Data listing
○ ○ ○ ○ ○
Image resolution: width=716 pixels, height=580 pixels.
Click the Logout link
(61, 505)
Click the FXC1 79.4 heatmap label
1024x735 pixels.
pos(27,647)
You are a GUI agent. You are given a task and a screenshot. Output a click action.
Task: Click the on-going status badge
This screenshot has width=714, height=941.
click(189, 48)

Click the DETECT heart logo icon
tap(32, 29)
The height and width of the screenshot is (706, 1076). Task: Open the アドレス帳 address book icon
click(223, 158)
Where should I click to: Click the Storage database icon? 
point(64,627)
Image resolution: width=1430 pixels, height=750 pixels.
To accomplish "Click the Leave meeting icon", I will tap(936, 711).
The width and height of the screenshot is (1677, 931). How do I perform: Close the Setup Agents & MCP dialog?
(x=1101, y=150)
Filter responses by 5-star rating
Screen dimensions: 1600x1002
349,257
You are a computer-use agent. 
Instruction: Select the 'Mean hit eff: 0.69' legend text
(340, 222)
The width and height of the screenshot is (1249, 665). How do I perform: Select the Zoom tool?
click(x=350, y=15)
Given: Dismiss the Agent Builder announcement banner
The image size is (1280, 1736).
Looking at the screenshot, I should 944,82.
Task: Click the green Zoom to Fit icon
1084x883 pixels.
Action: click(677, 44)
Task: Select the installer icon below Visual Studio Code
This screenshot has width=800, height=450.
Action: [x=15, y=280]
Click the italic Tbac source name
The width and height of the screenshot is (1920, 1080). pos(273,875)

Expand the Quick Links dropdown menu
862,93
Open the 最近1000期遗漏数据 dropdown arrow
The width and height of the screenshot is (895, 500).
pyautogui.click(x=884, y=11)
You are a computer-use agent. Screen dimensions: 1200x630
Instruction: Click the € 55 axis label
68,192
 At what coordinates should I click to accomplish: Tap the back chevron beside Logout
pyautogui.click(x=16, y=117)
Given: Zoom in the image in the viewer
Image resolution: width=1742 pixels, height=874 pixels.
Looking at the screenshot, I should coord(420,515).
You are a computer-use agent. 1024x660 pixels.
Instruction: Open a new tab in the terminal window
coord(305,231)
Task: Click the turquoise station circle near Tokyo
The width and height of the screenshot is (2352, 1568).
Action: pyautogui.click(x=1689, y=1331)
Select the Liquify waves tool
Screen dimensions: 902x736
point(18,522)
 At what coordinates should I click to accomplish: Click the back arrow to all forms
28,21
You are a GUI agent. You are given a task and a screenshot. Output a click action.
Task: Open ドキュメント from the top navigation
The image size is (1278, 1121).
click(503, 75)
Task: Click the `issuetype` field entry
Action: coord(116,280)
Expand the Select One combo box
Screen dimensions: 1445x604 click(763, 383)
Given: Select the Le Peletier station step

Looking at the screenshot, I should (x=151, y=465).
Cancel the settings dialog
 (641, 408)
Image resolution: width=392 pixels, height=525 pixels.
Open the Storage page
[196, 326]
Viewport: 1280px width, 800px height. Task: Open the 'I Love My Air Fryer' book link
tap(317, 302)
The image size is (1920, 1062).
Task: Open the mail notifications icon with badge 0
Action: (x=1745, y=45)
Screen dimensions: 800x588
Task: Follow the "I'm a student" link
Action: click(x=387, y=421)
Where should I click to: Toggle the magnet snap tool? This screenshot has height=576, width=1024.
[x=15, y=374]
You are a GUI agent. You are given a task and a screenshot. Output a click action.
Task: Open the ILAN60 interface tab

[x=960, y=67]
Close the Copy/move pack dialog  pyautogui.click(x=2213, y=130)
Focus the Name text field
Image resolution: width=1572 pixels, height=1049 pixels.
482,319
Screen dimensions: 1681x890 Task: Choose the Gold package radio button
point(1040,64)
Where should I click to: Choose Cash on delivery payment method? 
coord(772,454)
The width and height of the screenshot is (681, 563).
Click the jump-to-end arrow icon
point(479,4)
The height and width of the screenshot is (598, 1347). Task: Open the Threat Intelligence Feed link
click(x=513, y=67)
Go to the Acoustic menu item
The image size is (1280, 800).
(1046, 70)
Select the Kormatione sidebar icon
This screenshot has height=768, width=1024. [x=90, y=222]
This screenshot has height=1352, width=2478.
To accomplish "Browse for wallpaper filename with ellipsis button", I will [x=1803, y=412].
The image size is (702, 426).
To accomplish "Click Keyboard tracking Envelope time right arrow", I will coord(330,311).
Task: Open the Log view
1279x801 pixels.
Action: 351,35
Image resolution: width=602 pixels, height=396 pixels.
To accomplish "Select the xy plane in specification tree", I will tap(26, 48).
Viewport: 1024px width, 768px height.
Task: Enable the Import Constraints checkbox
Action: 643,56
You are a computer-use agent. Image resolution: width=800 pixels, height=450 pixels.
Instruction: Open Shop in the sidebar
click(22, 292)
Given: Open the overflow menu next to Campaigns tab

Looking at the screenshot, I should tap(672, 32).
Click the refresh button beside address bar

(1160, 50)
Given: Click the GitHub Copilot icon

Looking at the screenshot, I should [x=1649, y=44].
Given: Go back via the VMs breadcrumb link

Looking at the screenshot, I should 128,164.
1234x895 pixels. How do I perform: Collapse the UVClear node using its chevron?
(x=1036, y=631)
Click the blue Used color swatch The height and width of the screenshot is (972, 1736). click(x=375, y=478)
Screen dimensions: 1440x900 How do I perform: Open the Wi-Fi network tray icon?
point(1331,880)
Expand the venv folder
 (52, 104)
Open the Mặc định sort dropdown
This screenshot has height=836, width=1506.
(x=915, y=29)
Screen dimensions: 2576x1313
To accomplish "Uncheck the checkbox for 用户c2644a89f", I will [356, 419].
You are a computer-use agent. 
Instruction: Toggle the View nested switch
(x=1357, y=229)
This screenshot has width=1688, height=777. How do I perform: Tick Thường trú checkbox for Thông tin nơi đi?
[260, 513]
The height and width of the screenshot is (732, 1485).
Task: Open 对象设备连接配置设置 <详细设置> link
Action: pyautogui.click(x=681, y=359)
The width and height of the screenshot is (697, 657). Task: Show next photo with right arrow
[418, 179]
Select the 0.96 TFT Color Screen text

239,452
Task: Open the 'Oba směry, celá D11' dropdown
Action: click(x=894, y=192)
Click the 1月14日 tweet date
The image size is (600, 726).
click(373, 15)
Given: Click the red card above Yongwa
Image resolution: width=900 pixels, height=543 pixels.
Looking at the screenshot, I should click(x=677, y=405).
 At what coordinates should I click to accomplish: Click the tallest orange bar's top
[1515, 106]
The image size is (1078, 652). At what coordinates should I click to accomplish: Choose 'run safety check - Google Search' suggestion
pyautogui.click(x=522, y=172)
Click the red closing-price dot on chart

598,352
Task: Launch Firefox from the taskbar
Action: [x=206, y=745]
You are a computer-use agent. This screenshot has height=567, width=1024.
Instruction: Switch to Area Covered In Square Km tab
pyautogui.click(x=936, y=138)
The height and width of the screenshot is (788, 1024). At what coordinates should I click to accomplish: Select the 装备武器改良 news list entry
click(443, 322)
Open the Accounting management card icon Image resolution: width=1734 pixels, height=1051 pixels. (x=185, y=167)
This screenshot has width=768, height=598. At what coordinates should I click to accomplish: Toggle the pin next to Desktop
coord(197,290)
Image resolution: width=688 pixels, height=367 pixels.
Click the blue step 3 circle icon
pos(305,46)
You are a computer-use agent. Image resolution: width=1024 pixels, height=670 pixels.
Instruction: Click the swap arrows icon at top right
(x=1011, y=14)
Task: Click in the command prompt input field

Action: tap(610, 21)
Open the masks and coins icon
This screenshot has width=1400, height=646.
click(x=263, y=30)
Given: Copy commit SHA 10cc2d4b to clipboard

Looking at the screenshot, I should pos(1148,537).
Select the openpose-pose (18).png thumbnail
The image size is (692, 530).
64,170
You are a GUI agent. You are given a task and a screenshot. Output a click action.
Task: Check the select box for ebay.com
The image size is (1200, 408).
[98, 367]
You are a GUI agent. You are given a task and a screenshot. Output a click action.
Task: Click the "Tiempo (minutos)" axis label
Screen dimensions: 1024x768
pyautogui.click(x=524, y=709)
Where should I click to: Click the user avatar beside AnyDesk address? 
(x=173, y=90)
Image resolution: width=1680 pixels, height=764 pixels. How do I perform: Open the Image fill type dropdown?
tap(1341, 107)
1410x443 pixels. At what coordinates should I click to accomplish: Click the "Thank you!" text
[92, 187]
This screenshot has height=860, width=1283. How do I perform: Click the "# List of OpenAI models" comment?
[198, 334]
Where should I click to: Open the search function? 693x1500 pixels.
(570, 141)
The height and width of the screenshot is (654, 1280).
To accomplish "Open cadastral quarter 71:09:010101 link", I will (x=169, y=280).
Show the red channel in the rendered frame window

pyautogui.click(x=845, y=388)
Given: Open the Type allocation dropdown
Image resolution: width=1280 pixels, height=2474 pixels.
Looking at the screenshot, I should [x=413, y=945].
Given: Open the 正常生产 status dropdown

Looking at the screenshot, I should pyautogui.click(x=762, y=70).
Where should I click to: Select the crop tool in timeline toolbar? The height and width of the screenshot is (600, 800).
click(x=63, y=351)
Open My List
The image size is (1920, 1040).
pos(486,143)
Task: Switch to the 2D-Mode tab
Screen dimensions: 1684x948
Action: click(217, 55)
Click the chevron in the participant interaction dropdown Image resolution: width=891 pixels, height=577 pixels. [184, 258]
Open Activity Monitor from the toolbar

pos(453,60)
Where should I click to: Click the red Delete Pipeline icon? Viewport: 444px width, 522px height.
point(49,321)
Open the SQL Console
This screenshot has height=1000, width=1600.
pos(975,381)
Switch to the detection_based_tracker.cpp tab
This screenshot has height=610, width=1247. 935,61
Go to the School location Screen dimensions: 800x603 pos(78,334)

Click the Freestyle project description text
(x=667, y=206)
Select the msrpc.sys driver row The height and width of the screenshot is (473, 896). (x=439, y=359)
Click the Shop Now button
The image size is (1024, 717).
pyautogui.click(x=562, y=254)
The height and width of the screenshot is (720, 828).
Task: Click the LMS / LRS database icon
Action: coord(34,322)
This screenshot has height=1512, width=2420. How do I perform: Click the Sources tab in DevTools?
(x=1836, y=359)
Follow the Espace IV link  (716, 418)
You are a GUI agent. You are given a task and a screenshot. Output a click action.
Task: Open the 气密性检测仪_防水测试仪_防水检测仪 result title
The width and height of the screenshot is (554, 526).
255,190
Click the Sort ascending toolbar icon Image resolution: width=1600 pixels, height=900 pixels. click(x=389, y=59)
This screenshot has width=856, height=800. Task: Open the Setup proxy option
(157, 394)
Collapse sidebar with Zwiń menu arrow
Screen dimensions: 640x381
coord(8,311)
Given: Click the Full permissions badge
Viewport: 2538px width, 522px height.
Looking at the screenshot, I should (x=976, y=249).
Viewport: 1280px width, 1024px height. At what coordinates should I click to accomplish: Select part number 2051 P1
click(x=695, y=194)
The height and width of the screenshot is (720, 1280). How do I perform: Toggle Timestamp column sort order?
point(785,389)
○ ○ ○ ○ ○
## [Aim]
From the data listing above, copy out again the lines running from the line with "Screen dimensions: 1440x900" up to and including the line with "(x=1357, y=229)".

## [Task output]
Screen dimensions: 1440x900 How do I perform: Open the Wi-Fi network tray icon?
point(1331,880)
Expand the venv folder
 (52, 104)
Open the Mặc định sort dropdown
This screenshot has height=836, width=1506.
(x=915, y=29)
Screen dimensions: 2576x1313
To accomplish "Uncheck the checkbox for 用户c2644a89f", I will [356, 419].
You are a computer-use agent. 
Instruction: Toggle the View nested switch
(x=1357, y=229)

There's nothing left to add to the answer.